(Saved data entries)
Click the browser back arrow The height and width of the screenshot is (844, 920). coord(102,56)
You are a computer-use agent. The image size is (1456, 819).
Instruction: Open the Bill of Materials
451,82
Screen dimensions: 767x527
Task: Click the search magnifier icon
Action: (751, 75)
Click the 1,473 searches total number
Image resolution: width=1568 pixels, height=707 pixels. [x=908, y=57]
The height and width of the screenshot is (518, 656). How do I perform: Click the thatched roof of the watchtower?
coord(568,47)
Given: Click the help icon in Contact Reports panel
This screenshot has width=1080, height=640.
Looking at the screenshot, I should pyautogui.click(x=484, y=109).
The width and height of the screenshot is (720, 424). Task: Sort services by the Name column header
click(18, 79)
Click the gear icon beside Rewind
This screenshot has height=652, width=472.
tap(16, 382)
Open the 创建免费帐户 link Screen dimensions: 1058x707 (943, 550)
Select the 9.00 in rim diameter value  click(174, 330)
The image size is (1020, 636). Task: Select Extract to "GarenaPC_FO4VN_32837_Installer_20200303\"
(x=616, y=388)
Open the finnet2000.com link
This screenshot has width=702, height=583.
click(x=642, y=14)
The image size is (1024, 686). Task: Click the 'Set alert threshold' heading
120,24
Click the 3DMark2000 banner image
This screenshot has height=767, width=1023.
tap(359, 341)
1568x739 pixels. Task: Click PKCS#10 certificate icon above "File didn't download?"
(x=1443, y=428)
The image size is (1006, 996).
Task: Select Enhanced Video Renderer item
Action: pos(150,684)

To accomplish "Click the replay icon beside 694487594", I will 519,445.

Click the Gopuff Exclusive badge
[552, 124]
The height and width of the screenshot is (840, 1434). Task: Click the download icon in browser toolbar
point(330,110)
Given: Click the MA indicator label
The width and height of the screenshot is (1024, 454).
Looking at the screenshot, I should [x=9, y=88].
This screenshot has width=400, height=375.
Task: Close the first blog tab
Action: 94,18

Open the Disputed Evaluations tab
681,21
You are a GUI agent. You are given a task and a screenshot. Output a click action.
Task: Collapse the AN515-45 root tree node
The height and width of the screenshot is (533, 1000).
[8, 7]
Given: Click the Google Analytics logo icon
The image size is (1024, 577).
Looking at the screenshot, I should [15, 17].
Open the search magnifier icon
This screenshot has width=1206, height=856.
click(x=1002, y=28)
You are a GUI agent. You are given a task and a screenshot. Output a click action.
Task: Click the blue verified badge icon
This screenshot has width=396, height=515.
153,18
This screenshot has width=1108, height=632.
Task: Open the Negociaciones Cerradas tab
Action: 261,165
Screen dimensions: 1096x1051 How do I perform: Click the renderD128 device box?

ASSIGNMENT = Where the data above reaches the line holding "Given: Click the MA indicator label", begin printing, and stop after the line holding "Task: Click the blue verified badge icon". Each line must be reproduced exactly, with nothing else added.

SOLUTION FOR THIS TASK =
Given: Click the MA indicator label
The width and height of the screenshot is (1024, 454).
Looking at the screenshot, I should [x=9, y=88].
This screenshot has width=400, height=375.
Task: Close the first blog tab
Action: 94,18

Open the Disputed Evaluations tab
681,21
You are a GUI agent. You are given a task and a screenshot. Output a click action.
Task: Collapse the AN515-45 root tree node
The height and width of the screenshot is (533, 1000).
[8, 7]
Given: Click the Google Analytics logo icon
The image size is (1024, 577).
Looking at the screenshot, I should [15, 17].
Open the search magnifier icon
This screenshot has width=1206, height=856.
click(x=1002, y=28)
You are a GUI agent. You are given a task and a screenshot. Output a click action.
Task: Click the blue verified badge icon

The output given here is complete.